### What you will do
Set down exactly, and only, the lines from the one with "beside Your collection" to the final line of the entries, both included.

### Records provided
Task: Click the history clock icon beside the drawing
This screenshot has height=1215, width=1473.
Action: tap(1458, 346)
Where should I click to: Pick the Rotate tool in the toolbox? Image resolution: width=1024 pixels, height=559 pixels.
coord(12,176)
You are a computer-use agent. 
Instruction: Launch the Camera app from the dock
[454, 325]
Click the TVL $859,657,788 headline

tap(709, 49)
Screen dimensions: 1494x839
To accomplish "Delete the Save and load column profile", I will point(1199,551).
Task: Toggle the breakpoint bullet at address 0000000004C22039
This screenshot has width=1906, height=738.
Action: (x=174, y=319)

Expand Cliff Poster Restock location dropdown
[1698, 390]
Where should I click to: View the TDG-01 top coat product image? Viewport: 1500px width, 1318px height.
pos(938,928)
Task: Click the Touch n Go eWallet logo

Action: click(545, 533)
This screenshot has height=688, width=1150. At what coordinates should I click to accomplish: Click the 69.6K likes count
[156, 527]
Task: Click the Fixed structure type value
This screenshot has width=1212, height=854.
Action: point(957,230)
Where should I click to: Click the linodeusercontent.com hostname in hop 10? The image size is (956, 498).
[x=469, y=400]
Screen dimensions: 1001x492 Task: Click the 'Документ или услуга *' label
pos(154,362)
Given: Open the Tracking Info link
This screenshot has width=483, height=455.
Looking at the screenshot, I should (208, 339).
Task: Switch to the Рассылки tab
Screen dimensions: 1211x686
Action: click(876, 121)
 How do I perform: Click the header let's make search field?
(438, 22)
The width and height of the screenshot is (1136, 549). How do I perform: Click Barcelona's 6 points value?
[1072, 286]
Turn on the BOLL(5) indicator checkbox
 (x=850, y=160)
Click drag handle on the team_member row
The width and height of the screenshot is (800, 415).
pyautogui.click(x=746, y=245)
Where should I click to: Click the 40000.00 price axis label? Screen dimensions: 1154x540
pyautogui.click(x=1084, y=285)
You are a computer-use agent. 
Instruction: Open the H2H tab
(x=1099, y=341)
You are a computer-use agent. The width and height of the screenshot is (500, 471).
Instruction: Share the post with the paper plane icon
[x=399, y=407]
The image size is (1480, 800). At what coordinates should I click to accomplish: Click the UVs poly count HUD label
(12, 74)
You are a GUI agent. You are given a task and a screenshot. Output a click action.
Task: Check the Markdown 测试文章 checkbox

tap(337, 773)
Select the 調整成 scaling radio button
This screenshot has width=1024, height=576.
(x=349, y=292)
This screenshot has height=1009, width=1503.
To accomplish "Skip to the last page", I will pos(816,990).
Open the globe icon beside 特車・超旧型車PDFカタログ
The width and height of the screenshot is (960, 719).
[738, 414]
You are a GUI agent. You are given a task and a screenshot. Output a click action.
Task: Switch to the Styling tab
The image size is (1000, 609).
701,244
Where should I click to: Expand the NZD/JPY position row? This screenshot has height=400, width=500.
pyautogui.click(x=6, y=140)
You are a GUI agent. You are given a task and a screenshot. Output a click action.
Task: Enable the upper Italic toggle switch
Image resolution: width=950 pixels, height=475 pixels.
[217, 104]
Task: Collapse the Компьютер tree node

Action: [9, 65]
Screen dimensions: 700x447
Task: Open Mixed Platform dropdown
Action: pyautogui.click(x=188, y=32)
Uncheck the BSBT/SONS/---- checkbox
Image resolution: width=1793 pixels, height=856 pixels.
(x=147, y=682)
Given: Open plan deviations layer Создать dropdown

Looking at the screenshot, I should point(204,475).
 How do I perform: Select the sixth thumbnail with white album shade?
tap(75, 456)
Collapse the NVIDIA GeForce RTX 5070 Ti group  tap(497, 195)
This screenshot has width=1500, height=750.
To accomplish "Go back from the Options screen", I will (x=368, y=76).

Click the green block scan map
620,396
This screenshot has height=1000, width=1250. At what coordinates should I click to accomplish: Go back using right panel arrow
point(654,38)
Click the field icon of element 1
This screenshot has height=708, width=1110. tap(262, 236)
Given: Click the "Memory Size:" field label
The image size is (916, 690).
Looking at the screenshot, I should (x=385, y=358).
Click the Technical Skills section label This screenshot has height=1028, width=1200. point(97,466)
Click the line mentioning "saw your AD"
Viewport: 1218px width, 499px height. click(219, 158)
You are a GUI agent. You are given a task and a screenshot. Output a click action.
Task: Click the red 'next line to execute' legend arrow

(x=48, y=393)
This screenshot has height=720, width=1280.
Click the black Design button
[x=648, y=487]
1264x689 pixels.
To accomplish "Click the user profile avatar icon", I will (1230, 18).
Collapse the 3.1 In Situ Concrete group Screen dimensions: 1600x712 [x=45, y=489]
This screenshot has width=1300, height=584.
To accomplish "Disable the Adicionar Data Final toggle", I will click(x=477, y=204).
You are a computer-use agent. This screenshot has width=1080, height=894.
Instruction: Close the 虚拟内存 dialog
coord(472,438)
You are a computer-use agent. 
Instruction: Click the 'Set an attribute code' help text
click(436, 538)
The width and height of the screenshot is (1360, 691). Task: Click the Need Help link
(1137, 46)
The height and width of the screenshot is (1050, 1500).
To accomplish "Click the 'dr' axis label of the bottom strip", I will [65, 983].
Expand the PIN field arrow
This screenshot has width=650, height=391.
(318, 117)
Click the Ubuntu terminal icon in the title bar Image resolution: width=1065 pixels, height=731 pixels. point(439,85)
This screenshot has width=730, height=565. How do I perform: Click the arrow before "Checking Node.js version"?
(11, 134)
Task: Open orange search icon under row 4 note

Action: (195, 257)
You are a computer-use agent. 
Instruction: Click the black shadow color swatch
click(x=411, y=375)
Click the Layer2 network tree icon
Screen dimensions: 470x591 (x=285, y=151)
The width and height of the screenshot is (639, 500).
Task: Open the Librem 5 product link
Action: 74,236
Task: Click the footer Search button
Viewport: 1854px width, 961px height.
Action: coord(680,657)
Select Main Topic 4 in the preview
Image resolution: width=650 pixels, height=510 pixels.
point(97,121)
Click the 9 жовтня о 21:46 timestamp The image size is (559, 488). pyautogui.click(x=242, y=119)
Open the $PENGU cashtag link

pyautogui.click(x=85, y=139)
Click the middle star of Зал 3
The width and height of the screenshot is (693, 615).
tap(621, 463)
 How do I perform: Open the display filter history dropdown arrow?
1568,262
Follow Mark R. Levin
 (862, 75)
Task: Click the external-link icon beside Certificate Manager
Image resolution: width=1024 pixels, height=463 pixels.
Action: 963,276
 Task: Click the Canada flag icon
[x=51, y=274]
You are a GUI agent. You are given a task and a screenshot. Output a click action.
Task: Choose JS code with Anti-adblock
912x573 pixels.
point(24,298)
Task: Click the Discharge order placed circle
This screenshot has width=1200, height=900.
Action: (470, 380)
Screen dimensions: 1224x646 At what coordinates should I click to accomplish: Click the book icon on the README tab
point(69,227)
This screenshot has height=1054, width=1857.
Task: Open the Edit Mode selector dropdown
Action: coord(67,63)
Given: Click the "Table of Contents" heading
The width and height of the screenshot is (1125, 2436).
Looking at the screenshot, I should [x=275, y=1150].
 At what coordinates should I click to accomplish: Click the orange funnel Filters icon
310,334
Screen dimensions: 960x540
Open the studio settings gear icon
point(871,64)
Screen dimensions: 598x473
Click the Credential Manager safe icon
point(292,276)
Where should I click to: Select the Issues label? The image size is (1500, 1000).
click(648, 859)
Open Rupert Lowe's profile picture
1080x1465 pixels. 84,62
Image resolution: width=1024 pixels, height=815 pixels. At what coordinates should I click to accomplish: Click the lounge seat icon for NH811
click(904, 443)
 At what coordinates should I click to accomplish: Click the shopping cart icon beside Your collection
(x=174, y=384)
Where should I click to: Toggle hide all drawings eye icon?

### Exercise output
 At what coordinates should I click to accomplish: Click the shopping cart icon beside Your collection
(x=174, y=384)
Where should I click to: Toggle hide all drawings eye icon?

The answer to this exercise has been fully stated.